Marijuana shouldn’t be obstacle for federal cybersecurity jobs, Kemba Walden tells DEF CON

The Office of the National Cyber Director (ONCD) wants to recruit hackers to help pull off the federal government’s ambitious cybersecurity agenda—and current or past cannabis use isn’t necessarily a disqualifier anymore, its chief said.

Acting NCD Kemba Walden told attendees at DEF CON 31 in Las Vegas on Aug. 11 that the recently released National Cybersecurity Strategy and its implementation plan are “recognizing that cybersecurity risk and responsibilities now fall down to the least capable actors.” Walden said she and her team came to the hacker conference in part because  new cybersecurity talent is badly needed to raise that bar.

“I’m finding that the private sector is suffering too, but the one barrier the private sector doesn’t have but what we do have is you pay a lot more,” Walden said. “But we have a better mission.”

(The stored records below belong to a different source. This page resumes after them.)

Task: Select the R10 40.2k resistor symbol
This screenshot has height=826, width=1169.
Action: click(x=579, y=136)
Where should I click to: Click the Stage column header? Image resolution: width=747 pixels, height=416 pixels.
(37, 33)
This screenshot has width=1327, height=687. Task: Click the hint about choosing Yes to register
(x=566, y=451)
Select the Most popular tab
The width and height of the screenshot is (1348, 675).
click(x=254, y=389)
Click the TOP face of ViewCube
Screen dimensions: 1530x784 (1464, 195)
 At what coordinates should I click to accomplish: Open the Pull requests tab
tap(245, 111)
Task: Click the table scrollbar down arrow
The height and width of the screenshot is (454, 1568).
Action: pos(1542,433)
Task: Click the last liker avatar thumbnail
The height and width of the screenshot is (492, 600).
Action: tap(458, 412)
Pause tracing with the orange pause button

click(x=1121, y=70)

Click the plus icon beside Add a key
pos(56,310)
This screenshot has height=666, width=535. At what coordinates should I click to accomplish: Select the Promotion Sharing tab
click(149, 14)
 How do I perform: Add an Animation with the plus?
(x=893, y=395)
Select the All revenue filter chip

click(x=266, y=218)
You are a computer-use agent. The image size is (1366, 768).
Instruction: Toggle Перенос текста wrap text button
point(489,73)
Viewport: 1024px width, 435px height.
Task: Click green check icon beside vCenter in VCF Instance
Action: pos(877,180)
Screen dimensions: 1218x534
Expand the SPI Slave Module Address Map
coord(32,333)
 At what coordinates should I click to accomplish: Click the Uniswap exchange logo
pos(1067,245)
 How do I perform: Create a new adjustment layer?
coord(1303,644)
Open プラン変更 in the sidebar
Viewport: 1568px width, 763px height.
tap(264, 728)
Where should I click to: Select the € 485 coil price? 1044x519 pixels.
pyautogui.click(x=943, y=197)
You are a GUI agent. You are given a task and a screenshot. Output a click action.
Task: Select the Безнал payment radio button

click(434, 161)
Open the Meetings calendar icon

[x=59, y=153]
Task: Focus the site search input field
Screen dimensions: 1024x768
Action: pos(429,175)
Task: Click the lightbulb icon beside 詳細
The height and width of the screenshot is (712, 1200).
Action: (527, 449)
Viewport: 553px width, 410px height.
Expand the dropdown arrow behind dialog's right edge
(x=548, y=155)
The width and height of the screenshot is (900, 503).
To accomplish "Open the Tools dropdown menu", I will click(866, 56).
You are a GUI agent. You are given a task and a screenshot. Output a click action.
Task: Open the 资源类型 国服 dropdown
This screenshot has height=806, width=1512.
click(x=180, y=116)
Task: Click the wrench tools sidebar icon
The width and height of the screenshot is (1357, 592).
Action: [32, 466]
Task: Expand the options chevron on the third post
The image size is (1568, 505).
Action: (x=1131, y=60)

DEF CON founder and security expert Jeff Moss quipped: “But in private sectors, they can smoke marijuana.” Moss argued that the “quantitative lifestyle difference” demanded of federal employees poses additional barriers to recruitment.

“I actually agree with you,” Walden said. “And I will tell you that we are thinking about how to evolve our process.”

“I would suggest that if you do smoke marijuana or have in the past, you can still apply for a job,” she added.

Walden recently withdrew as a candidate to remain permanent national cyber director, reportedly in part because the White House concluded she had disqualifying amounts of personal debt. The decision was reportedly unpopular throughout the cybersecurity community. Joe Biden’s administration has nominated career intel official Harry Coker Jr. instead.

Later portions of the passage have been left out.